There was a terrace in front of the palace, from which an outside staircase bordered by statues led into the garden. This was laid out by Giesel in the English style in 1783 and gradually enlarged in the following years. An artificial ruin was built in the garden in the shape of a round tower . A small pavilion was built on a pond on the property that is fed by the Weißeritz . In the garden there was also "a large greenhouse with foreign plants, a birdhouse in the Gothic style [and] a nature theater".

The Maximiliansgarten enjoyed public appreciation in the 19th century because of its greenhouse and the old trees. The garden inspector Landrock, commissioned for the prince's garden, attracted the attention of the Dresdeners with his horticultural achievements and in this way promoted the horticultural reputation of this complex.

The Flora Horticultural Society had its headquarters in this area since 1874 , as it was able to take over the western part of the garden from King Albert for the amount of 3,000 marks . The company set up a horticultural school in an existing farm building. A plant house for exhibition and assembly purposes in the form of a half-timbered building was built on the garden plot with the involvement of the existing bird house ( aviary ). This building was shaped like a "T". In this area, the Flora held a few smaller horticultural exhibitions.

In the area of ​​the Maximiliansgarten, which reached in the northwest to today's Könneritzstraße , the Permoserstraße and the Pöppelmannstraße were laid out at the end of the 19th century, which were moved back in and built over after 1945.

literature

  • Prince Max Palais . In: Cornelius Gurlitt: Descriptive representation of the older architectural and art monuments of the Kingdom of Saxony . 22nd issue: City of Dresden, part 3. CC Meinhold & Söhne, Dresden 1901, pp. 572-574.
  • Eberhard Hempel, Walter Krönert: Gaetano Chiaveri.
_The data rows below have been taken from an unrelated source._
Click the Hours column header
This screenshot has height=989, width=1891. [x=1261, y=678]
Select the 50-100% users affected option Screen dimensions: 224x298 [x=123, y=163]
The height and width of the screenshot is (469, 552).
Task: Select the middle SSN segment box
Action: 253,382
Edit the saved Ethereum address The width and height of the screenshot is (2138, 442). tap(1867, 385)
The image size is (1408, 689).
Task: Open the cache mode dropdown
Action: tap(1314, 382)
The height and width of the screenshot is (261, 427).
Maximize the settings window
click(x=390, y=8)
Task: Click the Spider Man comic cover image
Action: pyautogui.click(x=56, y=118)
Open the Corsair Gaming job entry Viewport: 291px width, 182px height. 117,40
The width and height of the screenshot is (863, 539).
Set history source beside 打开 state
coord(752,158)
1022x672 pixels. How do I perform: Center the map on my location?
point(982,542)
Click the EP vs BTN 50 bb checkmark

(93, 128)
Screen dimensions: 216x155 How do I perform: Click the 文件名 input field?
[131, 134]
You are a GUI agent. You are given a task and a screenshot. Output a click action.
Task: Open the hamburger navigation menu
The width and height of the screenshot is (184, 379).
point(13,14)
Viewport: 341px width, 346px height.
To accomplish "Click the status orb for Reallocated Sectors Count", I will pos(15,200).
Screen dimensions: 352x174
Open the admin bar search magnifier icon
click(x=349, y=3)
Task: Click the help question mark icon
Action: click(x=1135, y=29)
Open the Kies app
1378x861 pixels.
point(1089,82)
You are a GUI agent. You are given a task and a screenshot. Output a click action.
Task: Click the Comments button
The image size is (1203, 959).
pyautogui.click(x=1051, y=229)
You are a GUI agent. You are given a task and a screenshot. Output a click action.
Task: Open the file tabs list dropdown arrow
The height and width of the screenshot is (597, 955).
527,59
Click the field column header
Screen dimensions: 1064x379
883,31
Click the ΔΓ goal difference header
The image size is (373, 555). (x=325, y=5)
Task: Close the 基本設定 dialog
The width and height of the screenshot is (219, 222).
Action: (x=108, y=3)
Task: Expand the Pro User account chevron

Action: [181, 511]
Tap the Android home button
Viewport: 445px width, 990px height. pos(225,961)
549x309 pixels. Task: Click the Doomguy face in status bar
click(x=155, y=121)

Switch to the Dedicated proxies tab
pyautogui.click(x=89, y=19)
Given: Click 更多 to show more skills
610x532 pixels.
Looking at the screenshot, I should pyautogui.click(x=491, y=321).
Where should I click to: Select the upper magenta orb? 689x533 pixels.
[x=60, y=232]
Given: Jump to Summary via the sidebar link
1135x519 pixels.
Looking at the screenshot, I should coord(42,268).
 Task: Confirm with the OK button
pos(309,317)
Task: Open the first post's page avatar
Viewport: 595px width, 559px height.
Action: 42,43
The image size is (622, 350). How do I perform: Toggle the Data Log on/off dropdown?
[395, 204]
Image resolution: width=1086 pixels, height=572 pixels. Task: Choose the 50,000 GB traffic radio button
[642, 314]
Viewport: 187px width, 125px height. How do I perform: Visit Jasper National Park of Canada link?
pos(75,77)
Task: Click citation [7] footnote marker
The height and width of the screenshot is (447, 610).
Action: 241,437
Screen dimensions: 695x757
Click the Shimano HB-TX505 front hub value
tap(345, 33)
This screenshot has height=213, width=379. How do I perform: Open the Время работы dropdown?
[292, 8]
The architect of the Catholic Court Church in Dresden . Wolfgang Jess Verlag, Dresden 1955
  • Fritz Löffler: The old Dresden - history of its buildings . EA Seemann, Leipzig 1981, ISBN 3-363-00007-3 , pp. 207, 273, 322-324, 331, 346; Image no. 339, 433.
  • Prinz-Max-Palais . In: Folke Stimmel al .: et Stadtlexikon Dresden A-Z . Verlag der Kunst, Dresden 1998, p. 329.

Web links

Individual evidence

  1. Gurlitt, p. 572.
  2. See dresden-und-sachsen.de
  3. Eberhard Hempel, Walter Krönert: Gaetano Chiaveri , p. 188.
  4. a b Stadtlexikon, p. 329.
  5. a b Gurlitt, p. 574.
  6. Eberhard Hempel, Walter Krönert: Gaetano Chiaveri , pp. 187-189.
  7. ^ Arno Naumann: A commemorative publication for the seventieth foundation celebration of the “Flora” cooperative . Arthur Schönfeld, Dresden 1896, pp. 42–43.
  8. ^ Adolph Canzler, Alfred Hauschild , Ludwig Neumann: The buildings, technical and industrial plants of Dresden . Meinhold & Sons, Dresden 1878, pp. 300, 419.